# Dataset records
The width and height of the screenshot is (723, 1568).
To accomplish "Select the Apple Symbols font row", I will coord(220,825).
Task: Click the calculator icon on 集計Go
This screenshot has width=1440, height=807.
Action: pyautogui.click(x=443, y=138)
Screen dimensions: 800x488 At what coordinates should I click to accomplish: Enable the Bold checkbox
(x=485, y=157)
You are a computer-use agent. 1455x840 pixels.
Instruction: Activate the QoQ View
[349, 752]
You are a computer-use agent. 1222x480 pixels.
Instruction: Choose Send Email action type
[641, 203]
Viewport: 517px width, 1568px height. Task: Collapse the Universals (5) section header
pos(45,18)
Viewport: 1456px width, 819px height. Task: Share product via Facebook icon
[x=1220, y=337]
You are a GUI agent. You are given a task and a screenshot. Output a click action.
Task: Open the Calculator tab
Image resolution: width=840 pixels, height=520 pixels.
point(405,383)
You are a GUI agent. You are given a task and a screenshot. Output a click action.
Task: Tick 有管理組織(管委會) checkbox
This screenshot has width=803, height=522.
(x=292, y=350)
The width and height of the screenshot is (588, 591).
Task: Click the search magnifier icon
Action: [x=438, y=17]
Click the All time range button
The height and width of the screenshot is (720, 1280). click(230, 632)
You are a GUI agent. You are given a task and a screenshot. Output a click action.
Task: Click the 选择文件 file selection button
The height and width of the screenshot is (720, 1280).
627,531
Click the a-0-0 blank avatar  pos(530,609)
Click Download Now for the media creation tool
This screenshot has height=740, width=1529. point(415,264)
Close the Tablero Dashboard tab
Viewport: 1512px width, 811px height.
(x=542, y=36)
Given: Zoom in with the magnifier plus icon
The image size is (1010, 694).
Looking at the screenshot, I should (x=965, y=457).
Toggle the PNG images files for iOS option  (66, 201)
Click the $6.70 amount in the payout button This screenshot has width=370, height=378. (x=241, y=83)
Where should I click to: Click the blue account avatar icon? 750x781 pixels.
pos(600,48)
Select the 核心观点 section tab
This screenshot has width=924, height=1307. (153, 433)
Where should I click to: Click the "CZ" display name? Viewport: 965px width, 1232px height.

# Given exercise
Copy out every line of the data above exactly as it appears, from the first line to the last.

# Right answer
The width and height of the screenshot is (723, 1568).
To accomplish "Select the Apple Symbols font row", I will coord(220,825).
Task: Click the calculator icon on 集計Go
This screenshot has width=1440, height=807.
Action: pyautogui.click(x=443, y=138)
Screen dimensions: 800x488 At what coordinates should I click to accomplish: Enable the Bold checkbox
(x=485, y=157)
You are a computer-use agent. 1455x840 pixels.
Instruction: Activate the QoQ View
[349, 752]
You are a computer-use agent. 1222x480 pixels.
Instruction: Choose Send Email action type
[641, 203]
Viewport: 517px width, 1568px height. Task: Collapse the Universals (5) section header
pos(45,18)
Viewport: 1456px width, 819px height. Task: Share product via Facebook icon
[x=1220, y=337]
You are a GUI agent. You are given a task and a screenshot. Output a click action.
Task: Open the Calculator tab
Image resolution: width=840 pixels, height=520 pixels.
point(405,383)
You are a GUI agent. You are given a task and a screenshot. Output a click action.
Task: Tick 有管理組織(管委會) checkbox
This screenshot has width=803, height=522.
(x=292, y=350)
The width and height of the screenshot is (588, 591).
Task: Click the search magnifier icon
Action: [x=438, y=17]
Click the All time range button
The height and width of the screenshot is (720, 1280). click(230, 632)
You are a GUI agent. You are given a task and a screenshot. Output a click action.
Task: Click the 选择文件 file selection button
The height and width of the screenshot is (720, 1280).
627,531
Click the a-0-0 blank avatar  pos(530,609)
Click Download Now for the media creation tool
This screenshot has height=740, width=1529. point(415,264)
Close the Tablero Dashboard tab
Viewport: 1512px width, 811px height.
(x=542, y=36)
Given: Zoom in with the magnifier plus icon
The image size is (1010, 694).
Looking at the screenshot, I should (x=965, y=457).
Toggle the PNG images files for iOS option  (66, 201)
Click the $6.70 amount in the payout button This screenshot has width=370, height=378. (x=241, y=83)
Where should I click to: Click the blue account avatar icon? 750x781 pixels.
pos(600,48)
Select the 核心观点 section tab
This screenshot has width=924, height=1307. (153, 433)
Where should I click to: Click the "CZ" display name? Viewport: 965px width, 1232px height.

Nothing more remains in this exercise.